Al momento, lo stesso Haftar, il presidente della Camera di Tobruk, Agila Saleh e il primo ministro ad interim Dabaiba sono i candidati più accreditati per la poltrona di primo ministro alle prossime elezioni. Ad essi si aggiunge uno dei figli di Gheddafi, Saif al-Islam, la cui candidatura è stata però al momento bloccata. Ma dato quanto detto sinora, è alquanto difficile prevedere una tornata elettorale tra meno di un mese. A quel punto, Dabaiba potrebbe prolungare il suo mandato per altri mesi, con il rischio di minare il fragile consenso raggiunto dalla proposta del Forum di inizio anno.

L'Italia inadeguata

In ultimo, alcune considerazioni riguardo l’Italia. La sua estromissione dalla vicenda libica si può far risalire alla fatidica decisione di USA, Francia e Gran Bretagna di rimuovere Gheddafi. Il quale, proprio in quelle settimane, chiamò l’allora primo ministro Silvio Berlusconi per chiedere aiuto. Era stato infatti siglato dai due governi nel 2008 un trattato con il quale si chiudeva la questione coloniale; si appaltava alla Libia il controllo dei flussi migratori; e si ribadiva la preminenza delle imprese e delle industrie italiane in Libia, tramite varie commissioni, anche per quello che concerneva lo sfruttamento di idrocarburi (per un giro di affari nient’affatto trascurabile, di circa 55 miliardi).

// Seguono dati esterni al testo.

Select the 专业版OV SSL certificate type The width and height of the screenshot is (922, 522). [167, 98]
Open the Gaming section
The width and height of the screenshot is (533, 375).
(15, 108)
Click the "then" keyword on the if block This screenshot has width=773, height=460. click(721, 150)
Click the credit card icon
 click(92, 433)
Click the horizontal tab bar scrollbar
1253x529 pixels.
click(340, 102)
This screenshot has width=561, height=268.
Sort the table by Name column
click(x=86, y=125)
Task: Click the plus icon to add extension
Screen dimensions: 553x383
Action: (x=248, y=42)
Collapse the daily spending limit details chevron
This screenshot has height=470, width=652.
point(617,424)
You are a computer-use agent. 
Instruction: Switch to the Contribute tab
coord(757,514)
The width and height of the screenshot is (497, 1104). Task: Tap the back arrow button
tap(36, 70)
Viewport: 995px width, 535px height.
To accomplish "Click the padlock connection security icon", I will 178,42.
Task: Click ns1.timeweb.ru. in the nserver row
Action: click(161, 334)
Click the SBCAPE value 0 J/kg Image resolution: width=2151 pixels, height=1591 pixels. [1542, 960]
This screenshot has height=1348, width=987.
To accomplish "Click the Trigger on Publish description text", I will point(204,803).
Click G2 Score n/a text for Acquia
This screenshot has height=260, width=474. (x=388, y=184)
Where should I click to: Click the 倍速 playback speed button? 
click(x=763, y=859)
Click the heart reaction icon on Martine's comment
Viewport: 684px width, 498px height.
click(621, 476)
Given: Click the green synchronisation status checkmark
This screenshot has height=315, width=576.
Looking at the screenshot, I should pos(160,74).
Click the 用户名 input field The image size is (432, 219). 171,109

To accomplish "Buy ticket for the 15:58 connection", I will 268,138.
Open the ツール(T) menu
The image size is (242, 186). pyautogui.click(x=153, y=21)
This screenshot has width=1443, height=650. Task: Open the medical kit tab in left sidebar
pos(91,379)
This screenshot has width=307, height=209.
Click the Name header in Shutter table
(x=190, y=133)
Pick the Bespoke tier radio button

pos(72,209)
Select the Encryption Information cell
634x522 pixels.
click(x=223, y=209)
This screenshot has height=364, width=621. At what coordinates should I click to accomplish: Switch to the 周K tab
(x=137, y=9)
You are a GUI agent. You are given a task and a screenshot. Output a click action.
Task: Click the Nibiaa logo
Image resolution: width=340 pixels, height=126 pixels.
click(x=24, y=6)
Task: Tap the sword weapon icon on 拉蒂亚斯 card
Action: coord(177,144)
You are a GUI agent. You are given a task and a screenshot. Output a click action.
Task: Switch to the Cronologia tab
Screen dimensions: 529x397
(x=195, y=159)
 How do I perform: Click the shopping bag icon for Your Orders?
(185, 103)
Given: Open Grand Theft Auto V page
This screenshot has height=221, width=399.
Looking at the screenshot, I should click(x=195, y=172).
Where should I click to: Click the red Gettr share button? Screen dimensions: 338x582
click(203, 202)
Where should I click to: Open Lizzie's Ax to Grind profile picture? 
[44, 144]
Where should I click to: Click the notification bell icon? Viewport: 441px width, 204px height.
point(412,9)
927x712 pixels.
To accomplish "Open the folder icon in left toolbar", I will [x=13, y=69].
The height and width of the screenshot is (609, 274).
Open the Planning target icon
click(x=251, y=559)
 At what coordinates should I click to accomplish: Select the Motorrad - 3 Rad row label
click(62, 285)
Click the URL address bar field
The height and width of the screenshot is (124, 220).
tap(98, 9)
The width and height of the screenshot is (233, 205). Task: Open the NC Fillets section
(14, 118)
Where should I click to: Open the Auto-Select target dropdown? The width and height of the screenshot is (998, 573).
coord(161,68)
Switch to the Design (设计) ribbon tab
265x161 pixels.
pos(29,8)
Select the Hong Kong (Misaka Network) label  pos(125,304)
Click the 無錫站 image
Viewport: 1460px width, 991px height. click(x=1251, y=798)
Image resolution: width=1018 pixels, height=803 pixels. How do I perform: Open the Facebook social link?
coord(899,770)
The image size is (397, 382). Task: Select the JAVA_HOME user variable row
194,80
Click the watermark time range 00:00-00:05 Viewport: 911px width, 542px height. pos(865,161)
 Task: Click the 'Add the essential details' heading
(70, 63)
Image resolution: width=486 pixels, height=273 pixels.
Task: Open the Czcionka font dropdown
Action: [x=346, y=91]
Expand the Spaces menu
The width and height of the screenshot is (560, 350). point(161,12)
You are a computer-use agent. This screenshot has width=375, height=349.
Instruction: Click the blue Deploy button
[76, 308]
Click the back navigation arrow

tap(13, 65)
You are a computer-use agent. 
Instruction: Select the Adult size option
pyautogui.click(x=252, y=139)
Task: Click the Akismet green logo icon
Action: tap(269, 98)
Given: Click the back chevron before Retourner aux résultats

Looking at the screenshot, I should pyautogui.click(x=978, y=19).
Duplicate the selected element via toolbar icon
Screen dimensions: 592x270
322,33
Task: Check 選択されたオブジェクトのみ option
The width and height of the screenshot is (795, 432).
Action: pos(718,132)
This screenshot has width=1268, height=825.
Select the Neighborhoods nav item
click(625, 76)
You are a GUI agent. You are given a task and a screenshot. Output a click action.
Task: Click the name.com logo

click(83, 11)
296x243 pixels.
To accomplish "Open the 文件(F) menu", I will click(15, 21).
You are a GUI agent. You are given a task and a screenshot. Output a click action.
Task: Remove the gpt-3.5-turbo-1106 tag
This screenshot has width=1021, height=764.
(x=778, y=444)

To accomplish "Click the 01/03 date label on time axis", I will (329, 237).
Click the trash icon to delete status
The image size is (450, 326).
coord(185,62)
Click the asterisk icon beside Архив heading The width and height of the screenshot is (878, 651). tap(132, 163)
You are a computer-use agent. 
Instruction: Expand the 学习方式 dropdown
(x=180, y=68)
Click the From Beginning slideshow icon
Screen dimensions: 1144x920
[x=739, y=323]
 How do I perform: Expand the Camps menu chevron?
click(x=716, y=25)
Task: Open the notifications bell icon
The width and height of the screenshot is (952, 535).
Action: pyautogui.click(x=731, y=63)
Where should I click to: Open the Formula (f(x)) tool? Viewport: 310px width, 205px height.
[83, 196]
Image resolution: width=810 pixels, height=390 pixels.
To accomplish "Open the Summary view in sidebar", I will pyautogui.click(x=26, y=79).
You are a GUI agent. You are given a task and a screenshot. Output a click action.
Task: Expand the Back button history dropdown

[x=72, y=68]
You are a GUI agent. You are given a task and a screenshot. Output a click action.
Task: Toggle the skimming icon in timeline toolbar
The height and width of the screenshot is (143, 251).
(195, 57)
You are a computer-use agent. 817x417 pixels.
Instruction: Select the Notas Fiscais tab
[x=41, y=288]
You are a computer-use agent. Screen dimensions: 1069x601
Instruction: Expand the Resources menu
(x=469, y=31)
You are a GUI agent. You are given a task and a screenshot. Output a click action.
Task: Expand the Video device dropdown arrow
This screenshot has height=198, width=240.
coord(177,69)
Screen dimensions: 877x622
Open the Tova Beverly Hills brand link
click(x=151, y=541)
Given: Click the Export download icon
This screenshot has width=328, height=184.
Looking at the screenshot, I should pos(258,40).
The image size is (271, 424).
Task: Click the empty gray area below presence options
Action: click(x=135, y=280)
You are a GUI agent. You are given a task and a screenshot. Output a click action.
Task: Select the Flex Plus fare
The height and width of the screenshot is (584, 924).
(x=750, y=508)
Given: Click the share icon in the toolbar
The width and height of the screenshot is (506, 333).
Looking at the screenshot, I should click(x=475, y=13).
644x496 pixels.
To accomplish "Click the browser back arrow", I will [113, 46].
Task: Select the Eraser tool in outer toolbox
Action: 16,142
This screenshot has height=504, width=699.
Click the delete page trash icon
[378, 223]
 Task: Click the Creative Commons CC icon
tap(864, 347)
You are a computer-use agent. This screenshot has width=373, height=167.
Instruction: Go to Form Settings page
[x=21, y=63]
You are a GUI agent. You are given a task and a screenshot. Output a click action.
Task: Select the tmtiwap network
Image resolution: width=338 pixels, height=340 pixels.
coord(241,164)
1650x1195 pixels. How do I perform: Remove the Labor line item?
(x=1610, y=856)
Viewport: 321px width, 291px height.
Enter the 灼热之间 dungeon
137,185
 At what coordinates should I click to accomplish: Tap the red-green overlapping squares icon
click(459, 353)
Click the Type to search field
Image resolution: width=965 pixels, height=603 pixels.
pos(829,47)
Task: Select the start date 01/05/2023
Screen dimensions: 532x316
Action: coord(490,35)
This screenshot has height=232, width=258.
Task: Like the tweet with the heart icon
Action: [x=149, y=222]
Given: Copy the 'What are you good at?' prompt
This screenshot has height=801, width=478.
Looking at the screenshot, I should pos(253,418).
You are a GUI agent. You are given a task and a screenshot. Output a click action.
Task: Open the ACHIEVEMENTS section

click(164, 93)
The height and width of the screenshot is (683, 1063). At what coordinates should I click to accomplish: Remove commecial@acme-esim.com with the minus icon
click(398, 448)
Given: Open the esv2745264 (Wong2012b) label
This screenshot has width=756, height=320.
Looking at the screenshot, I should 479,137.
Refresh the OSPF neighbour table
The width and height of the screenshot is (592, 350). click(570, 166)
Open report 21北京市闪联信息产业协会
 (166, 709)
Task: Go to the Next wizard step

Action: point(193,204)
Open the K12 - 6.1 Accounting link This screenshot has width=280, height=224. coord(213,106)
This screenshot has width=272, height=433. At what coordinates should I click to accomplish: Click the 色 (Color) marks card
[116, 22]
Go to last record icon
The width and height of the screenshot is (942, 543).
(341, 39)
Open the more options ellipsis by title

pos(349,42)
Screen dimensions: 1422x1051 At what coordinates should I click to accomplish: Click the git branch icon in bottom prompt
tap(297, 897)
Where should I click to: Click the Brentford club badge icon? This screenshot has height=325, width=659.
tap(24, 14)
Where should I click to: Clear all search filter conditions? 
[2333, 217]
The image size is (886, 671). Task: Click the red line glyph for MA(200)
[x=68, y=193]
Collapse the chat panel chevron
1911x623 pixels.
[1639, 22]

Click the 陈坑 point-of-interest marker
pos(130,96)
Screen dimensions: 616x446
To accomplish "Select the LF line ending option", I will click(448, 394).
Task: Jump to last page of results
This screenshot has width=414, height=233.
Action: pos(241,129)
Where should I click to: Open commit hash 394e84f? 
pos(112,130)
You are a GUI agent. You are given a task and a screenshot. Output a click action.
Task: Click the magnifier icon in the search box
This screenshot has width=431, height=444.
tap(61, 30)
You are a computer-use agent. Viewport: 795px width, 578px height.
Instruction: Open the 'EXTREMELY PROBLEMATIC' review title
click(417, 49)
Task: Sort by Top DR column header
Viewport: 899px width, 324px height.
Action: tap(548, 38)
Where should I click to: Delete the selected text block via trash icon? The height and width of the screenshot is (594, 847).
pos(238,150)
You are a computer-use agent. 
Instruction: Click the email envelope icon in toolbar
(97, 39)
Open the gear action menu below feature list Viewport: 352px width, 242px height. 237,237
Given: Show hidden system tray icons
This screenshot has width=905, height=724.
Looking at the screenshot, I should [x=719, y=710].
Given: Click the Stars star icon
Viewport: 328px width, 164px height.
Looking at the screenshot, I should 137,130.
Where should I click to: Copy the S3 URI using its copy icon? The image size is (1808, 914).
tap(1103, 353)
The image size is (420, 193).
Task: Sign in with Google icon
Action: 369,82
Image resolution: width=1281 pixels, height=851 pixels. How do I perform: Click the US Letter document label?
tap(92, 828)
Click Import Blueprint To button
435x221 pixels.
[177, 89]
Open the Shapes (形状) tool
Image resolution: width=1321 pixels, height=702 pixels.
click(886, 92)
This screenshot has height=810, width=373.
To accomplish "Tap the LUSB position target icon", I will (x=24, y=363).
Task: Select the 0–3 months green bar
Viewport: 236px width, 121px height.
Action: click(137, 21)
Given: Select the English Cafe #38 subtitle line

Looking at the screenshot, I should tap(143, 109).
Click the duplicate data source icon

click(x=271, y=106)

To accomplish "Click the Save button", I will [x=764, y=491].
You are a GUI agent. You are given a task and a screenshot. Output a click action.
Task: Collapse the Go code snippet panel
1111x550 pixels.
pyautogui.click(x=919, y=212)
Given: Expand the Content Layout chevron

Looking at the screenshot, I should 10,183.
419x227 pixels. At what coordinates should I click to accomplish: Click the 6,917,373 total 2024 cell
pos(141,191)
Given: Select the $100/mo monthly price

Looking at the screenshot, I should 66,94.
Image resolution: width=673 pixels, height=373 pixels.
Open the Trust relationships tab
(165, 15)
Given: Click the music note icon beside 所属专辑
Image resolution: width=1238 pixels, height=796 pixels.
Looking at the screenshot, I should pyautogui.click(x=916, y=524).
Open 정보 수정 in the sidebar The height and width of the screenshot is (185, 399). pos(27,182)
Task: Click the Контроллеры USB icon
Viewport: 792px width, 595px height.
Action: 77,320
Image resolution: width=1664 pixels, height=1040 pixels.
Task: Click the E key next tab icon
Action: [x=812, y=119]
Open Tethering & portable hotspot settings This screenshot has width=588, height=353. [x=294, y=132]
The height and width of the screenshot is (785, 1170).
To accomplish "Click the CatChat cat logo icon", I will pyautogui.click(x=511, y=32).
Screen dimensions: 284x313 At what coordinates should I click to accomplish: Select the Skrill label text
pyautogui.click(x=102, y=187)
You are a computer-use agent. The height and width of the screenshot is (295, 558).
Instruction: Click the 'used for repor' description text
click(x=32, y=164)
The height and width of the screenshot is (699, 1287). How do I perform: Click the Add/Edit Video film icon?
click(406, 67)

Al di là del giudizio politico e fors’anche morale che si potrebbe offrire sul trattato, rimane il fatto che la Libia rimane paese imprescindibile per l’Italia sotto molteplici aspetti. Non solo per il profondo legame storico per via dell’esperienza coloniale; ma anche per l’aspetto energetico, economico e di impresa e di controllo dei flussi migratori: tutti temi strategici di primo piano. E in ultimo, ma certo decisivo, è la perdita della Libia a favore di potenze straniere come Turchia e Russia. Le quali, a prescindere dagli sviluppi interni politico-istituzionali qui descritti, sono paesi ambiziosi, potenzialmente financo aggressivi, le cui basi militari saranno a qualche centinaio di chilometri dalle coste italiane negli anni a venire.

La gestione della questione libica è stato forse il più grande errore di Obama. Ma lo è stato certamente anche per l’Italia.